Edward Colston's statue, on display at M Shed (courtesy of Bristol Museums)

The Harbour is the Centre of Everything

Britain is a politically polarised nation. Brexit, social media, declining economic prospects and Westminster itself—which behaves like bickering children on a school playground—have made people feel unrepresented and failed by the country’s political elite. This has pushed and divided people into progressive and extremist movements, making some feel the only way to make themselves heard is to bring violence to the streets.

“The harbour,” Dylan says, “is the centre of everything.” It’s both the heart of Bristol’s Black history and a beacon for racist hate. Most of the time, it’s also a great place for an afternoon in the sun.

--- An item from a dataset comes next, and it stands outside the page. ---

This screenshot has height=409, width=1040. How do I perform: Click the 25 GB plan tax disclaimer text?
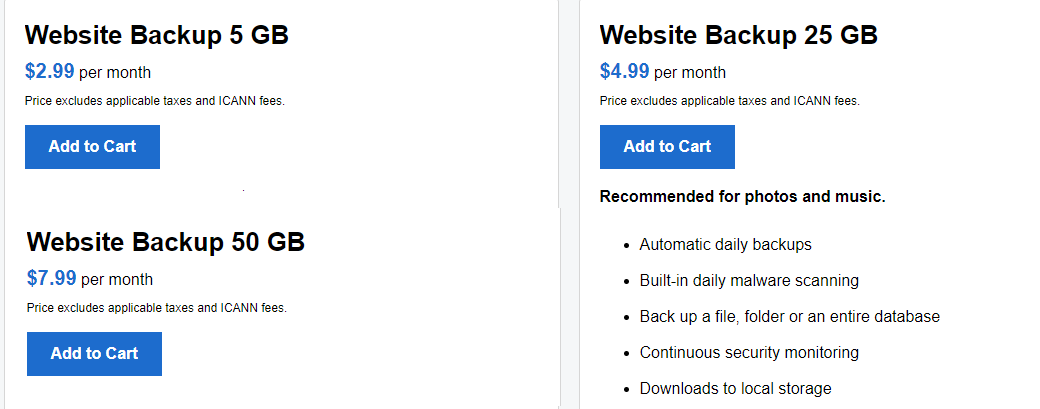(x=730, y=101)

Colston’s statue was raised up from the harbour depths just four days after it was put there by protesters in 2020. It’s now on show, as an artefact of the city’s conflict over public memory, at the M Shed museum, right on the waterfront. Elsewhere in the museum, there are press clippings from Bristol’s 1963 bus boycott against racial discrimination. The riots last summer are just one chapter in a long story of contests over space and power.

Maybe if our dominant political parties better represented people’s needs, social conflict would less often boil over into violence. On the other hand, Bristol residents have done a lot together to overcome their city’s legacy of empire and slavery, and to resist the far-right on their doorstep. Last year, a few months before the riots, Bristol Central voters replaced the incumbent Labour MP with Carla Denyer, co-leader of the Green Party.

There is still work to be done, but at least Colston’s statue no longer dominates the city centre. Pero’s Bridge, meanwhile, and all it stands for, is still there.